▶ _What is expected_:
Scan the data for "left" and copy each matching line.

════════

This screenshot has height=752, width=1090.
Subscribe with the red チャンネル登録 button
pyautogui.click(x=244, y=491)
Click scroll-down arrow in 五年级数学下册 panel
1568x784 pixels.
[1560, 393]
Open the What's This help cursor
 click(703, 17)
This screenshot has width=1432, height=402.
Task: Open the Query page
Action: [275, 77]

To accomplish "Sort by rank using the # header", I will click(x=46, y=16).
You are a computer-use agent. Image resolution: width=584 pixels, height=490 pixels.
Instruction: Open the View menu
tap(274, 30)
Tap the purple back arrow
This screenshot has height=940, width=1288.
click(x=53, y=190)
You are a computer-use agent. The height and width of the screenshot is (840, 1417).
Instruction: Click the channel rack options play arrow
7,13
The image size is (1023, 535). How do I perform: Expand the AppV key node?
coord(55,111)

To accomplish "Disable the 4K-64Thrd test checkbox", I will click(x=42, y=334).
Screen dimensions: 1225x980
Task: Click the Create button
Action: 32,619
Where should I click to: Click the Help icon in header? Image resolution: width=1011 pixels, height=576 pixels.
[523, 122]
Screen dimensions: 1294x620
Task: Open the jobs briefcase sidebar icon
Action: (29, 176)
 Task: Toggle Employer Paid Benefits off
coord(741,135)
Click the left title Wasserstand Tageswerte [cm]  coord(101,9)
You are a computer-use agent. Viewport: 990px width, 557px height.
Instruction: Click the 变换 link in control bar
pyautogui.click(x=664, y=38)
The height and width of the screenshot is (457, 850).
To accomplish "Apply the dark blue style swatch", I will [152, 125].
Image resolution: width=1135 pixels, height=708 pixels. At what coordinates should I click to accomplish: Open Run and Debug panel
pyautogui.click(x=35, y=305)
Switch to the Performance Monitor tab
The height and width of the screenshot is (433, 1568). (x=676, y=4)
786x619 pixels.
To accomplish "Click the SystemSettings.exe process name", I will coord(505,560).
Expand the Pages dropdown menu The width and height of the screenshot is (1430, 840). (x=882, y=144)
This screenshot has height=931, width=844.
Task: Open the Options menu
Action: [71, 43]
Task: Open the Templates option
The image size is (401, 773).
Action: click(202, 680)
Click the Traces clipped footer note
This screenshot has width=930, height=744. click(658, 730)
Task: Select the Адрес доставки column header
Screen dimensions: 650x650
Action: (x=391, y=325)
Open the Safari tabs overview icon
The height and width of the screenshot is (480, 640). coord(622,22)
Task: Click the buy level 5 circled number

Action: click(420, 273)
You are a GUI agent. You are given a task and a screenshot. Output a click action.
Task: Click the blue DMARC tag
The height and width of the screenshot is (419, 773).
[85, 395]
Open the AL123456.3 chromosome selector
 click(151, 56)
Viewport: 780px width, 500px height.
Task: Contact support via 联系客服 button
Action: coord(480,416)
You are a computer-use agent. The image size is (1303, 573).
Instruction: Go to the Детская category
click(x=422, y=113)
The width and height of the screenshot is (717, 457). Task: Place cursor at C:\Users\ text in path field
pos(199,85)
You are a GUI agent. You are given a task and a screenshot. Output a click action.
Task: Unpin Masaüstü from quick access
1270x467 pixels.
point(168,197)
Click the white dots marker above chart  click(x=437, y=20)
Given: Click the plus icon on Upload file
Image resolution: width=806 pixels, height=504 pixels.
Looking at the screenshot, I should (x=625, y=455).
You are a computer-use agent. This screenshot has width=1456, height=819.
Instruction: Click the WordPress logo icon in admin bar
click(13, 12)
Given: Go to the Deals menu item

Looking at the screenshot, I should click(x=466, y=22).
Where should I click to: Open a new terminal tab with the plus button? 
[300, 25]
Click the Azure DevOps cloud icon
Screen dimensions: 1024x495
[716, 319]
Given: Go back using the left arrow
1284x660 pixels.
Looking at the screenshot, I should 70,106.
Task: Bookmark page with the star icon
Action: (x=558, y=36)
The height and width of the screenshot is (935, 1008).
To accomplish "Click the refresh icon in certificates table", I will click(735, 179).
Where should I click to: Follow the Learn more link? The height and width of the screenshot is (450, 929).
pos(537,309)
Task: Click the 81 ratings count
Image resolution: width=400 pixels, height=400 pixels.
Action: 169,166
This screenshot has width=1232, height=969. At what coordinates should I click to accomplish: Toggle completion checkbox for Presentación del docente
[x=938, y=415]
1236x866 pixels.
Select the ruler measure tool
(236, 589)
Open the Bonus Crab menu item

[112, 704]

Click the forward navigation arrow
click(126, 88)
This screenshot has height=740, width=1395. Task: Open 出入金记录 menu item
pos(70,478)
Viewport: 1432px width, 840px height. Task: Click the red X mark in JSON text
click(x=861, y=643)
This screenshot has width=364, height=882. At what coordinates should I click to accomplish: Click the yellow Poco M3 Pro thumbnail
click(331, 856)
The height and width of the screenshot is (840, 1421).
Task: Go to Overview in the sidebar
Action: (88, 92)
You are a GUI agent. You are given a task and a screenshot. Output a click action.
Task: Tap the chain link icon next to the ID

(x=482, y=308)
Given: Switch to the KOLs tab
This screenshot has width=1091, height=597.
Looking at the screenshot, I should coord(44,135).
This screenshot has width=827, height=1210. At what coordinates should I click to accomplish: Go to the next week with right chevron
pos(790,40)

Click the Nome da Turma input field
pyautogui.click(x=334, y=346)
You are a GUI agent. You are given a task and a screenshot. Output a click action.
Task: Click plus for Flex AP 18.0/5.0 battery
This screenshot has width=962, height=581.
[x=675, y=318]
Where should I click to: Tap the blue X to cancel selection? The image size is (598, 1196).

════════

▶ _Task answer_:
Click the left title Wasserstand Tageswerte [cm]  coord(101,9)
Given: Go back using the left arrow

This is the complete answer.